Required task A »
Please quote the mythology book list word for word, between "Though I technically" and "you’ll enjoy too.", inclusive.
Required task B »
Render this sentence from the mythology book list in Spanish: "Soon, the Pulse implant may no longer be a choice, but required by law."

Reading passage »
────────────────────────────────────────

Though I technically first encountered mythology through Disney’s Hercules as a kid, I didn’t dive in headfirst until college. When I should have been studying for midterms or trying to figure out the difference between a motif and a theme, I was deep within the poorly lit maze of books in the library, poring over every mythology-related book available. Most of the books were on Greek mythology, and I loved it. The drama! The pettiness! It drew me in. It’s no surprise that now, years later, I’ve devoured numerous books inspired by mythology as well as novels that create their own mythologies. So, if you like a good story with deities, complicated characters, power clashes, tragedy, and the occasional romance, here are a few I’ve enjoyed and think you’ll enjoy too.
Following two main characters, Moremi and Orpheus, MORE PERFECT is set in near-future London, where almost everyone has opted to have a small device—the Pulse—implanted in their brains, making social media an augmented reality. Orpheus and his father, however, remain Pulseless and hidden from the Panopticon for reasons Orpheus doesn’t understand and his father won’t reveal. But one terrible night, everything changes for Orpheus. Meanwhile, Moremi has longed for the Pulse for years, and the day has finally come. But the very same day, a terrorist attack destroys almost everything she’s ever known. As a result of this attack, the British government is quick to give Panopticon more power in order to keep the city safe. Soon, the Pulse implant may no longer be a choice, but required by law. As the story unfolds, Orpheus’s and Moremi’s stories converge in a powerful and unexpected way. Together, they might just have the power to change the future. Based on the Greek myth of Eurydice and Orpheus, MORE PERFECT is a haunting and mesmerizing story.
A reimagining of the Greek myth of Eurydice and Orpheus, for fans of Becky Chambers and William Gibson by Alex Award–winning author Temi Oh.
Using the myth of Eurydice as a structure, this riveting science fiction novel is set in a near-future London where it has become popular for folks to have a small implant that allows one access to a more robust social media experience directly as an augmented reality. However, the British government has taken oversight of this access to an extreme, slowly tilting towards a dystopian overreach, all in the name of safety.
Easily my favorite book of 2021, BLACK SUN is the first in Rebecca Roanhorse’s Between Earth and Sky Trilogy. Inspired by the cultures and civilizations of the pre-Columbian Americas, this epic fantasy takes place on the Meridian and follows several characters as they each prepare for the Convergence—a rare celestial event in which the winter solstice coincides with a solar eclipse. Naranpa serves as the Sun Priest in the holy city of Tova and vainly attempts to bring balance and keep peace as the city prepares for the Convergence. At the same time, Xiala, a Teek whose song can tame the seas and invade the minds of men, is hired to transport a blind young man, Serapio, to Tova in time for the Convergence. But Xiala doesn’t know the power this young man possesses, for Serapio is a vessel for a god—and a vengeful god at that.

────────────────────────────────────────

Supplied material »
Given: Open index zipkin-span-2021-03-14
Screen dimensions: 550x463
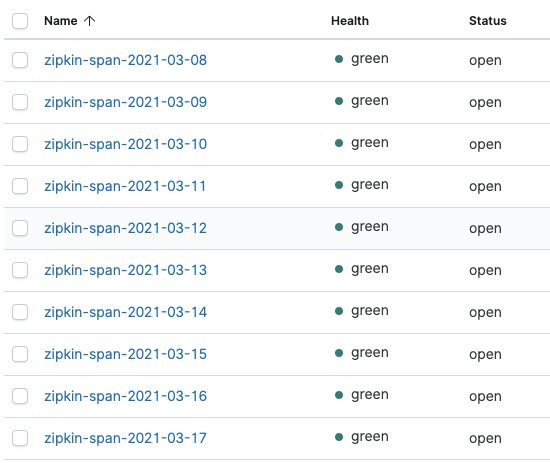Looking at the screenshot, I should (x=126, y=312).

────────────────────────────────────────

Correct output A »
Though I technically first encountered mythology through Disney’s Hercules as a kid, I didn’t dive in headfirst until college. When I should have been studying for midterms or trying to figure out the difference between a motif and a theme, I was deep within the poorly lit maze of books in the library, poring over every mythology-related book available. Most of the books were on Greek mythology, and I loved it. The drama! The pettiness! It drew me in. It’s no surprise that now, years later, I’ve devoured numerous books inspired by mythology as well as novels that create their own mythologies. So, if you like a good story with deities, complicated characters, power clashes, tragedy, and the occasional romance, here are a few I’ve enjoyed and think you’ll enjoy too.

Correct output B »
Pronto, el implante Pulse podría dejar de ser una opción y pasar a ser obligatorio por ley.